◆ Problem 1:
Answer these questions about the passage on unworthiness, one line each, marked as below.
(a) Who is the opening quotation attributed to?
(b) According to spiritual principle, what do we become?
(c) What does the passage say blame will not advance?
◆ Problem 2: Update the passage on unworthiness from "All those years" up to and including "unworthiness was never true.", putting "fantasy" in place of "illusion".
◆ Problem 3: Go on with the passage on unworthiness from where it stops.

◆ Extract to read:
There is no death, only a change of worlds. – Chief Seattle
It was never true.
All those years focusing on a belief that you couldn’t do it - that you weren’t good enough - were years spent feeding lies. Every choice to hold back, every surrender to futility, was rooted in illusion. No matter who spoke those words, or how often they were repeated, it does not change the greater reality - unworthiness was never true.
Spiritual principle would tell us we become what we think we are. Not what someone else thinks, but what we habitually define ourselves to be. And time, from the perspective of our human life, is too precious to keep feeding lies. Time spent begrudging family, former friends, institutions, or circumstances is time wasted in a fruitless alliance. Blame will not advance joy; it only builds a self around grievance. Our span here is brief. To squander it in grievance or shame is to waste the rare and sacred chance of embodiment.

◆ Extracted entries:

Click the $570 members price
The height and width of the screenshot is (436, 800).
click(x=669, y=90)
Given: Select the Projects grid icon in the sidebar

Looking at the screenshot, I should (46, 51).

◆ Result 1:
(a) Chief Seattle
(b) What we think we are
(c) Joy

◆ Result 2:
All those years focusing on a belief that you couldn’t do it - that you weren’t good enough - were years spent feeding lies. Every choice to hold back, every surrender to futility, was rooted in fantasy. No matter who spoke those words, or how often they were repeated, it does not change the greater reality - unworthiness was never true.

◆ Result 3:
I remember this vividly in my years as a conscious care visitor during the height of the AIDS crisis. I was assigned to sit with men who were dying, many left isolated by stigma. At first, I thought my job was errands, chores, even rubbing feet as Louise Hay encouraged. But the real work was listening - listening to the rage, the regret, the longing for more time. Each week, my list of visitors shifted with the regularity of death.
And then there was Michael.
Michael was different. Unconventional in his enthusiasm, unafraid of what was next. He had traveled, studied with sages, gone deep into self-awareness. And as his body failed, his spirit seemed more alive than ever. While others pleaded for more time, Michael sat in the peace of eternity. He wasn’t grasping. He wasn’t bargaining. He wasn’t waiting to be rescued from time. He was already beyond it. He embodied Chief Seattle’s words: no death, only a change of worlds.
I selfishly wished he would live. His visits comforted me, his peace was contagious, and his message of non-attachment shifted me. One of his last offerings was this: happiness is eternal - it is to be received, not pursued. Looking into his eyes, I glimpsed that eternity. Nothing in his words felt abstract. Simply sitting at his bedside was to sit in the presence of both disease and vastness.
In form, time is fleeting, and therefore too precious to squander. In essence, time is illusory, and eternity is already here. Both are true. Michael was paradox embodied.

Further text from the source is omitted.